For whatever their reason, most people don’t stick around. And financial strain usually means downsizing—sometimes radically and often very quickly. The need for more care leads you to assisted living or a nursing home. The demands of the illness or of cancer simply take their toll, day after day after day. And no one can understand just how deeply that goes unless they have gone through it.
You all know this. We’re part of the same tribe. For some of you, I’m sure it’s harder. For others of you, it may be easier. But we’re all marked in some way by the journey. We’re scarred.
My mom’s face appeared in a dream memory. She looked up at me from her hospital bed, a bit pleadingly, on edge, her blue eyes sharp, tender, cutting, demanding—all at the same time:
Don’t abandon me, she said.
I won’t. I won’t, I answered, almost more out of fear and shock than a full-hearted commitment. It was something I knew, like a key I gripped so hard it nearly broke skin.
But in the same moment, the room had condensed down into a shadowed, oblong clay tube—she on one end, I on the other. I felt so close to her yet distanced, her words echoing—a barrier, yet this intimate connection. Of course I would be here. She didn’t need to say this—to have such doubts. But then, her request, her fear, her demand seemed to come from a much deeper place than that moment we were in, touching the coiled, sandy grit on our private rims of that passageway. How did we come to this? Just us, here?
Her relief. And then she leaned back—all of the drive, for the moment, having left her. It was as if her skin itself were a soft blanket that now rested. I swirl back into another dream sequence, the pain and sting—the beauty of that commitment, the fear, the drive, the desperation, the ease, the sheer raw love, but also, icy rain pellets, leaves stuck to skin, the wind slamming—a tornado-like spinning spinning… and then I awaken, alone in bed, clenching this fuzzy purple blanket. Sweat on my belly, sticking.
Who is with me?
I am illuminated by a slice of moonlight. Dream memories such as this one are like broken lengths of glass reflecting. They lie scattered on my sleeping bag. I could cut skin if I move too quickly. I wait.
The noise coming from my mouth into this silence like an owl’s call rising up out of the black density of night, nothing coming in return. I wait.
Is this it? Did I go too far? Am I the only one here? Did I give too much? Are my scars too thick to feel through?
The carousel starts moving. I’m riding the Saint Bernard. Then the music begins, and I am suddenly weeping. My solid-backed companion guides me, navigates, revives me with elixir from his barrel. When the Saints go marching in. My mother and I sing. We sing. We’re dancing. When our leaders learn to cry./Oh Lord I want to be in that number,/When the saints go marching in.
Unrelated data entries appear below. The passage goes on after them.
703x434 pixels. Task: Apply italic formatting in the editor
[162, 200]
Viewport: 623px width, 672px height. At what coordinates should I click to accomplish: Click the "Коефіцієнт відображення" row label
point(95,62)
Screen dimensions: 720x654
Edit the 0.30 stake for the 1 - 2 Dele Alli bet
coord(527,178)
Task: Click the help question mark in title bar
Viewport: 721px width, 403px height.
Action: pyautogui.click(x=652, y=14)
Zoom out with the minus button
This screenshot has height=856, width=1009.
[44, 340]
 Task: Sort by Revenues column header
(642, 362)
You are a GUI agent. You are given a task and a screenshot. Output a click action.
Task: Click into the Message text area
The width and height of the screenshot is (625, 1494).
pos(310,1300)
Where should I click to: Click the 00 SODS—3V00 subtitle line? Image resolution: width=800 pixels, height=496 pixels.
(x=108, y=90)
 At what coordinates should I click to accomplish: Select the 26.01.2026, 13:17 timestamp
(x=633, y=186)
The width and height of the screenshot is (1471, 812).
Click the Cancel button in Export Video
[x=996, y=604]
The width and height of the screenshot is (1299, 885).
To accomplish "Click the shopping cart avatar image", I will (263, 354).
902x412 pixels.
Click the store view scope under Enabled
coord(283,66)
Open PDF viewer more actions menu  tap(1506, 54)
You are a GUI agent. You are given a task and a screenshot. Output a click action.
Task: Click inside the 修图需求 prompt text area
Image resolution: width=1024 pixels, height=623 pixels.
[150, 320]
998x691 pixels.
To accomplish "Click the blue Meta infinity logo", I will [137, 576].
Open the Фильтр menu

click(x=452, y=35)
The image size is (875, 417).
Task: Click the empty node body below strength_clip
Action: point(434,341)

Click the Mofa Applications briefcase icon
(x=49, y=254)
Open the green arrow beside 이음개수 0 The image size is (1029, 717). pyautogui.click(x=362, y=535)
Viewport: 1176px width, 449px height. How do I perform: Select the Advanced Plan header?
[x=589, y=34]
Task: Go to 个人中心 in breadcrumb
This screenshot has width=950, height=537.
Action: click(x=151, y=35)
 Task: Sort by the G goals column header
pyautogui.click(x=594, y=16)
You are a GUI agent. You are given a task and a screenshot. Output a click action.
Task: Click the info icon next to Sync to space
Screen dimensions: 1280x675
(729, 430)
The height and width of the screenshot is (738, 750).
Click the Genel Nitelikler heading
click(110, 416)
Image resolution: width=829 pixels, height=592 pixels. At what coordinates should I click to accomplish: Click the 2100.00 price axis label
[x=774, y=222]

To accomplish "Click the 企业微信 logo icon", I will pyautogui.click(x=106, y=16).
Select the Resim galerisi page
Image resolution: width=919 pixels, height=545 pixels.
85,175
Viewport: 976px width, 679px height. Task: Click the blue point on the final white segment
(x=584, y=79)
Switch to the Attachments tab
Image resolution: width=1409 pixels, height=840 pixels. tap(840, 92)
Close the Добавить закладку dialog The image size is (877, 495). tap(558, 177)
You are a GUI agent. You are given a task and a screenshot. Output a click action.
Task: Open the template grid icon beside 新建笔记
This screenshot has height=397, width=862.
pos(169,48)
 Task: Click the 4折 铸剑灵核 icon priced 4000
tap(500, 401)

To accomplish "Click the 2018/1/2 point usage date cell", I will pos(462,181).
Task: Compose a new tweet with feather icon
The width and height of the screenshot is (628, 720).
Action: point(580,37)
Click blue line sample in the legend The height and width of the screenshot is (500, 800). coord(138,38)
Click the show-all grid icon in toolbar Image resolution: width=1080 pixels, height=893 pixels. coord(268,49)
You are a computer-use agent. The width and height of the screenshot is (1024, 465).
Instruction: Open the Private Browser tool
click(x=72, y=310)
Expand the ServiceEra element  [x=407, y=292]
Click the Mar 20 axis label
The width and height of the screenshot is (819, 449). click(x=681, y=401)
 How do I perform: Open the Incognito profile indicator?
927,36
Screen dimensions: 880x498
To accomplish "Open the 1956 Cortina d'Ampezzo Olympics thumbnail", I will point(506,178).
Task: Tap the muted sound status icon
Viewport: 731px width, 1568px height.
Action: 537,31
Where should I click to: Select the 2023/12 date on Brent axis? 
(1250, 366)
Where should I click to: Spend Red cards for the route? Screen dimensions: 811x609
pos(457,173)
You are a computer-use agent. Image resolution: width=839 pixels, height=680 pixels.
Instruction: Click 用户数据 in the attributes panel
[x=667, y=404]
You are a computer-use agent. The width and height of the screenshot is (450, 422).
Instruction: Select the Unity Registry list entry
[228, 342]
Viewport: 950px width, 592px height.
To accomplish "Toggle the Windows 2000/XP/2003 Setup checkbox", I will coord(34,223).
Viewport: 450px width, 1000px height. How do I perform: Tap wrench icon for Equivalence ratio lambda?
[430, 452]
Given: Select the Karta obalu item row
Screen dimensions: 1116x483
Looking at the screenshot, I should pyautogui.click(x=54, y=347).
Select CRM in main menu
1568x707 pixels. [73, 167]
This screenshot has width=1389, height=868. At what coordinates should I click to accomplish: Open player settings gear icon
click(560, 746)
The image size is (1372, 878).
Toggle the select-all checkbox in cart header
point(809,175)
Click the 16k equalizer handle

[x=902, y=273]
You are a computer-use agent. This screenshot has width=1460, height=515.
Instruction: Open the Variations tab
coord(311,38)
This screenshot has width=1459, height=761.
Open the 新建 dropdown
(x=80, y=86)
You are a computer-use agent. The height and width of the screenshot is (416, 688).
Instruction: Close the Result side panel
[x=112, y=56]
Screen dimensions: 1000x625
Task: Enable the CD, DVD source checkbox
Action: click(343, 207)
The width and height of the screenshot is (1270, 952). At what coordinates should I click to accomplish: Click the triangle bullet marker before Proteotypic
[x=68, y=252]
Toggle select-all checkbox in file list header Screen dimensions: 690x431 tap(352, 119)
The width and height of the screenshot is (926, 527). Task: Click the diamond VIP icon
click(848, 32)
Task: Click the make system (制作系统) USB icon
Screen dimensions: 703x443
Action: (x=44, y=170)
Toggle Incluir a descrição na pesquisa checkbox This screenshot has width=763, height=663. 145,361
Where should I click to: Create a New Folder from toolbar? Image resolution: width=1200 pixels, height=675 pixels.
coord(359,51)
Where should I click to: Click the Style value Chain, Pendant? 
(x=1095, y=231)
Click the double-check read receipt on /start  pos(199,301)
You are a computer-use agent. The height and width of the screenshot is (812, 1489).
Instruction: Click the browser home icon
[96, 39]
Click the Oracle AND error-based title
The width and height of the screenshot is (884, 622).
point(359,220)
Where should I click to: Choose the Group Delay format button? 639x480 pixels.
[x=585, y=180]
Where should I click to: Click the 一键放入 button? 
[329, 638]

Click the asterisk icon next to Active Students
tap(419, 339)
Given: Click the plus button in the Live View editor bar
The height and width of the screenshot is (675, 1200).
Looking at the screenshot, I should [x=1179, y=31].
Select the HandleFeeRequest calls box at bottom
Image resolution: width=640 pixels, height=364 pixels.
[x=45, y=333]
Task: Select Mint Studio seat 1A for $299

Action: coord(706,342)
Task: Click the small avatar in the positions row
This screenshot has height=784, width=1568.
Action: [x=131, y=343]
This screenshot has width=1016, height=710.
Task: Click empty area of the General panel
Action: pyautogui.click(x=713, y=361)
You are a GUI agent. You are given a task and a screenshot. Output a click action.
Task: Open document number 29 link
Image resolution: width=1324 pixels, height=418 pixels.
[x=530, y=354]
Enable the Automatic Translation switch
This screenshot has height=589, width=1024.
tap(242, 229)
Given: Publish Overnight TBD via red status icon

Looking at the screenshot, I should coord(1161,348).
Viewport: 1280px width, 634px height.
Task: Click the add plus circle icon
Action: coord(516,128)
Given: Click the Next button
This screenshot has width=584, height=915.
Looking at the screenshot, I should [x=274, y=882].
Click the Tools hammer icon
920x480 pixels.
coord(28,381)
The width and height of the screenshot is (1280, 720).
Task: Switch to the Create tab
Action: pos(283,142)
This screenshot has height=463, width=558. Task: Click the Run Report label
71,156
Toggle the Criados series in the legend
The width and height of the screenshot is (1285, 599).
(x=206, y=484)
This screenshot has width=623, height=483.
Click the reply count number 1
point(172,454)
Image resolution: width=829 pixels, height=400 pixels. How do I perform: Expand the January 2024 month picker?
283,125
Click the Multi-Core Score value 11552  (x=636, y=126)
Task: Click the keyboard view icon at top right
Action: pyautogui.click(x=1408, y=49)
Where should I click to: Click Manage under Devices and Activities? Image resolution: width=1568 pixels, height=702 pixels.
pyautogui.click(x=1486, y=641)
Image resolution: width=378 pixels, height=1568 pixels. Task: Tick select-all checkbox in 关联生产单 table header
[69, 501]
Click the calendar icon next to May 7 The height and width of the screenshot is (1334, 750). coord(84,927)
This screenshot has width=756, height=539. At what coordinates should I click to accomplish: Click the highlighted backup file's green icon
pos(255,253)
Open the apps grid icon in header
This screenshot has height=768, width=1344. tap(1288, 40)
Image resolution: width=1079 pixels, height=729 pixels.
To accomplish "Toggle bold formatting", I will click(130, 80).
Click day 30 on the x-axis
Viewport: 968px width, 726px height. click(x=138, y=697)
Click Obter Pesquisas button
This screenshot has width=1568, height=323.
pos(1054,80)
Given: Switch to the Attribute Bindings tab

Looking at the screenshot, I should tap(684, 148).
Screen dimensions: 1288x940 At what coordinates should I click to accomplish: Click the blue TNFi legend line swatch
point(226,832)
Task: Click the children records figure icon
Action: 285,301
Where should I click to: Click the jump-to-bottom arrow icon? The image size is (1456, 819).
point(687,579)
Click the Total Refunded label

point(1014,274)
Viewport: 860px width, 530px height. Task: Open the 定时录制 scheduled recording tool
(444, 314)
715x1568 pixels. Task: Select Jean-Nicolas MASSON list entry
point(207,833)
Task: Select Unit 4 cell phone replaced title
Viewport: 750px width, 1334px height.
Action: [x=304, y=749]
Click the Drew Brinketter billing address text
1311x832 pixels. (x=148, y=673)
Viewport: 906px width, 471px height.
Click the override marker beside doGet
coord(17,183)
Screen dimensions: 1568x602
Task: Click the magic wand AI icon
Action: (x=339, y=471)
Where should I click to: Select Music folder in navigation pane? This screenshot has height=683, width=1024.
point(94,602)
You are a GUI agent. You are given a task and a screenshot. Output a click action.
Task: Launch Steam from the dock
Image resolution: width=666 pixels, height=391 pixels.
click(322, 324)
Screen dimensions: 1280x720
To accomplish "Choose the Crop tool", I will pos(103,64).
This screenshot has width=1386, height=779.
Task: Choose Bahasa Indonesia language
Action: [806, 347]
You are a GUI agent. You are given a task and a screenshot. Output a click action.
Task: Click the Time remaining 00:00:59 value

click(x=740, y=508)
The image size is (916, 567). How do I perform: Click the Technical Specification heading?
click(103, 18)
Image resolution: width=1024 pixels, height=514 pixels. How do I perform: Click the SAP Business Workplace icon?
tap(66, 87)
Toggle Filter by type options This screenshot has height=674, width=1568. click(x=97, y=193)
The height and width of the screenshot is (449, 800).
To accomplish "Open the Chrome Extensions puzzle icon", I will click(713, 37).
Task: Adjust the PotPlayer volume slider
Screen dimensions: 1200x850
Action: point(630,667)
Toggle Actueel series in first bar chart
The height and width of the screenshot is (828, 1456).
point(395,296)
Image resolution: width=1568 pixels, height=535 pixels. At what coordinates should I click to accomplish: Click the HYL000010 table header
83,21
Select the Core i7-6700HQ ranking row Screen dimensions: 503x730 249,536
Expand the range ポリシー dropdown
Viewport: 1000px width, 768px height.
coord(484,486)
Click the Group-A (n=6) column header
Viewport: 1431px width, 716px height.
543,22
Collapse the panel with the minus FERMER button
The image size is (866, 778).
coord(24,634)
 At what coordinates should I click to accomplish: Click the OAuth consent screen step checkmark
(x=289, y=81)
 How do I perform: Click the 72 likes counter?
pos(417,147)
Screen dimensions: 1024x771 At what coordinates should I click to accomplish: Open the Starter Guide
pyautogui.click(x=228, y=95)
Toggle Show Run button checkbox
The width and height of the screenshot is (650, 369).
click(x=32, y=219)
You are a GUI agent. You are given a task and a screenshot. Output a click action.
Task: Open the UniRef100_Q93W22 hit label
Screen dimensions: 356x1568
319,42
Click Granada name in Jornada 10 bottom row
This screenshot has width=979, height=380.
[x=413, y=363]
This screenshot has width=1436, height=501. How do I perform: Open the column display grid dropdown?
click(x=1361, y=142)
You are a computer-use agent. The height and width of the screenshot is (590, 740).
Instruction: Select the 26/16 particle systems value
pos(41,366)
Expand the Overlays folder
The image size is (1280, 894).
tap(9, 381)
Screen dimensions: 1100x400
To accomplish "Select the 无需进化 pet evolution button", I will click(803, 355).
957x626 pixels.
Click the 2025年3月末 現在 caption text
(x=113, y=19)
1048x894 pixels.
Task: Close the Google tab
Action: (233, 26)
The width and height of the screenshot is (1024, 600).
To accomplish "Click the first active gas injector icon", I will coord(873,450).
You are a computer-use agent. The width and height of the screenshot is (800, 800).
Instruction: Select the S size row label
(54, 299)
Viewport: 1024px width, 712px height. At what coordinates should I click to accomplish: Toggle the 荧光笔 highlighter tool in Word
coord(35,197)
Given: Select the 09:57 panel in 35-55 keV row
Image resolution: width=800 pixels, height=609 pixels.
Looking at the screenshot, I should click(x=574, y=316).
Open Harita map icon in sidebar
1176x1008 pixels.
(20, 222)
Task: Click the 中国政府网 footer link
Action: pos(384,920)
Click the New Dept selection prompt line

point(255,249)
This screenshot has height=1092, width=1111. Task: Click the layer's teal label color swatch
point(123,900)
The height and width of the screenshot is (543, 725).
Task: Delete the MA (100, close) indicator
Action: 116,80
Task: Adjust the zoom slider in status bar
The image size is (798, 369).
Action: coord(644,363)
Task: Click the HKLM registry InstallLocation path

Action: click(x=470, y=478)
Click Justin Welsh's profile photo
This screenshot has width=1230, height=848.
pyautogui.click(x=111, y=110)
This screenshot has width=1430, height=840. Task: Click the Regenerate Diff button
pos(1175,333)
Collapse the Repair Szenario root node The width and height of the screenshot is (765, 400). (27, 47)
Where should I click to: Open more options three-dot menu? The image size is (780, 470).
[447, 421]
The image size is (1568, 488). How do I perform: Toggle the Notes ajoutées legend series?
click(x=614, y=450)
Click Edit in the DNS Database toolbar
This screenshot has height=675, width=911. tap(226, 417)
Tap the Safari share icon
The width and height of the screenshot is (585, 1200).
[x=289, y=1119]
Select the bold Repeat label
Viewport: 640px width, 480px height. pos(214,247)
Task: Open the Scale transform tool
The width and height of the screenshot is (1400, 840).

And we’re in the kitchen. And we’re in the car. And we're in the hospital. And, we’re in that number. She’s simply on another animal ahead of me. The wooden floor holds us—circling along with us underneath. The Wurlitzer spins. We spin. Time spins. The fox above looks on, its tail alight and flashing. The world whirls. This world, the next world, the one we came from before this one—they all spin, and we are in this dance together—all moving, all listening to the same music but different songs. And my friend burt is there, running the carousel. It’s magic. This place is powerful. When it hits you, it really hits you, he says.
I am not alone, not alone. The owl answered back.